▶ [WHAT IS REQUIRED] Copy out the items below exactly, covering the stretch from the line containing "The width and height of the screenshot is (282, 186)." through the line containing "I will point(120,108).". Include both of those lines.

▶ [Items from a collection]

--- --- ---

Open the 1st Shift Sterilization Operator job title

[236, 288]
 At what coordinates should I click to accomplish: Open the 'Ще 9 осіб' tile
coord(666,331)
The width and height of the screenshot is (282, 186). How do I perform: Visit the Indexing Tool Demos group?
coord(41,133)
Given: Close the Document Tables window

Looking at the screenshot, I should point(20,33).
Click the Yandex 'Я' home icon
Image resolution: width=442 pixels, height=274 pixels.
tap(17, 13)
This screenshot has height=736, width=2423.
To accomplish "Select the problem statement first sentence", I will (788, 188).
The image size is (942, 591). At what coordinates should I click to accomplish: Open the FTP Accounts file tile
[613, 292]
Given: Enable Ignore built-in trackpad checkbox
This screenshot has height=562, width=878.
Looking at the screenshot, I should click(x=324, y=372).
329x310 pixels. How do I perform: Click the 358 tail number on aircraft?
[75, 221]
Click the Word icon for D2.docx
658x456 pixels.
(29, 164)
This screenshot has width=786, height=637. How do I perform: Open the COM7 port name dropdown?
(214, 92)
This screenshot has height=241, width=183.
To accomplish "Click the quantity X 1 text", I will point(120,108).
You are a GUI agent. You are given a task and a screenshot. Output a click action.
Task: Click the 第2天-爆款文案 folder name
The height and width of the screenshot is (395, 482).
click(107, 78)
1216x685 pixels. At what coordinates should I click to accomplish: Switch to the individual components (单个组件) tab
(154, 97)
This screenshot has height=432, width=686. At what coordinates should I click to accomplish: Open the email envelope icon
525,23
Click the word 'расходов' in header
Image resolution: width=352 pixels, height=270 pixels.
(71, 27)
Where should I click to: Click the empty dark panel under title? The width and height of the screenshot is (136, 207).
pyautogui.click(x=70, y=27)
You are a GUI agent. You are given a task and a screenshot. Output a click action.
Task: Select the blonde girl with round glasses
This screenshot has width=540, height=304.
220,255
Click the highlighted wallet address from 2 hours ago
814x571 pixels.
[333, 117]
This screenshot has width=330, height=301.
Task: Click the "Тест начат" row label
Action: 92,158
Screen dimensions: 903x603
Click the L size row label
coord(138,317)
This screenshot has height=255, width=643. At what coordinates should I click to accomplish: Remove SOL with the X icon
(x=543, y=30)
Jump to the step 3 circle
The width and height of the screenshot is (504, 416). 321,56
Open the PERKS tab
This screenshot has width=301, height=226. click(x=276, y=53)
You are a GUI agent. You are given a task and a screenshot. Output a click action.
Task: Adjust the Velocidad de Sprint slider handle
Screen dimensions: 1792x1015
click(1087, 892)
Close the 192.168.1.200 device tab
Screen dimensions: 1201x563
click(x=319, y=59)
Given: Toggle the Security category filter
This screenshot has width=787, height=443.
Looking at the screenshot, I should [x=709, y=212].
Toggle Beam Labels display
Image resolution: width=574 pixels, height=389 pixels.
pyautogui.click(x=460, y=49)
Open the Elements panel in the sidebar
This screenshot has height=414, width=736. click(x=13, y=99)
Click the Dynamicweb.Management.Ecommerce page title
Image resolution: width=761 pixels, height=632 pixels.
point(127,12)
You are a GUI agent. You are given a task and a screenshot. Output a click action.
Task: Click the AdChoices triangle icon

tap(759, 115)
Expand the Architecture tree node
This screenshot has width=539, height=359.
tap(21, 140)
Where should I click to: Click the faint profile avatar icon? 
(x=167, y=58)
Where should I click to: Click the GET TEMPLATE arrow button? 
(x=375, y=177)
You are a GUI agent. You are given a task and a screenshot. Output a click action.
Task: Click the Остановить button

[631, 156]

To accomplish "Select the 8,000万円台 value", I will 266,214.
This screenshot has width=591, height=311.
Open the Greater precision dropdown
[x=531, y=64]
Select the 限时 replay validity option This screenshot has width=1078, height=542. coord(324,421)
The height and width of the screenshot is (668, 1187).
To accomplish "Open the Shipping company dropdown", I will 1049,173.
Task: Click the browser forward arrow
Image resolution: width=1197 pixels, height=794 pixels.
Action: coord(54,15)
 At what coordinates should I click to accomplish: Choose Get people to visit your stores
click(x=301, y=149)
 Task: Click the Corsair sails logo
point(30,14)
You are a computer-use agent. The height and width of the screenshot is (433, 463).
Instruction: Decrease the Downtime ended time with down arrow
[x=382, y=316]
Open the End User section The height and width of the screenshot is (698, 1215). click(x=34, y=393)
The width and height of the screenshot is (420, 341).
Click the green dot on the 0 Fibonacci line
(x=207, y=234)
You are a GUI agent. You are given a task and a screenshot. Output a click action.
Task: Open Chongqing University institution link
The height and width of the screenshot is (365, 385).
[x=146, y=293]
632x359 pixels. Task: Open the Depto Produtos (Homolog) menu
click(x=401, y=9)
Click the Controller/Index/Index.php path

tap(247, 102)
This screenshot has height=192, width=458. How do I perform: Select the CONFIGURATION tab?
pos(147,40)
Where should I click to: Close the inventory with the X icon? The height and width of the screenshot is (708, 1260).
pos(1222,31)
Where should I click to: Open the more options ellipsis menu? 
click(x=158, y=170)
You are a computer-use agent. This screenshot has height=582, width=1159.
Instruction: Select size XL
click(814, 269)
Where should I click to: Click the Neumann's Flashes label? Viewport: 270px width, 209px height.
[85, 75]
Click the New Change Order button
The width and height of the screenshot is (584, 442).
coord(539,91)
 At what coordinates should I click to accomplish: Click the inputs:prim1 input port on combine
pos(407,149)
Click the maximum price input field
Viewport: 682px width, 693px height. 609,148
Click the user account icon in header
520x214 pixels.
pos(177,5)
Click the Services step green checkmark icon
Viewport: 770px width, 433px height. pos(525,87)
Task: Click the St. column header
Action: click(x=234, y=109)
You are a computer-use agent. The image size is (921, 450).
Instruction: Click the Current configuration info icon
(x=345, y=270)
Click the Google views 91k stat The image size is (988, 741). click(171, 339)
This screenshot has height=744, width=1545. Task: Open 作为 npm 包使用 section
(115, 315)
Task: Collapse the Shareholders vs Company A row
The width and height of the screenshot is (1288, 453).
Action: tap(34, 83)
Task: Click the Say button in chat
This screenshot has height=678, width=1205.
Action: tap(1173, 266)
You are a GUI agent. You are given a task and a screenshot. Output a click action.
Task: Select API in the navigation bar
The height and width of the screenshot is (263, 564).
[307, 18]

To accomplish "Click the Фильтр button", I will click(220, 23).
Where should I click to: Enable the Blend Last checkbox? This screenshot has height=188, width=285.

--- --- ---

▶ [OUTPUT OF THE EXERCISE]
The width and height of the screenshot is (282, 186). How do I perform: Visit the Indexing Tool Demos group?
coord(41,133)
Given: Close the Document Tables window

Looking at the screenshot, I should point(20,33).
Click the Yandex 'Я' home icon
Image resolution: width=442 pixels, height=274 pixels.
tap(17, 13)
This screenshot has height=736, width=2423.
To accomplish "Select the problem statement first sentence", I will (788, 188).
The image size is (942, 591). At what coordinates should I click to accomplish: Open the FTP Accounts file tile
[613, 292]
Given: Enable Ignore built-in trackpad checkbox
This screenshot has height=562, width=878.
Looking at the screenshot, I should click(x=324, y=372).
329x310 pixels. How do I perform: Click the 358 tail number on aircraft?
[75, 221]
Click the Word icon for D2.docx
658x456 pixels.
(29, 164)
This screenshot has width=786, height=637. How do I perform: Open the COM7 port name dropdown?
(214, 92)
This screenshot has height=241, width=183.
To accomplish "Click the quantity X 1 text", I will point(120,108).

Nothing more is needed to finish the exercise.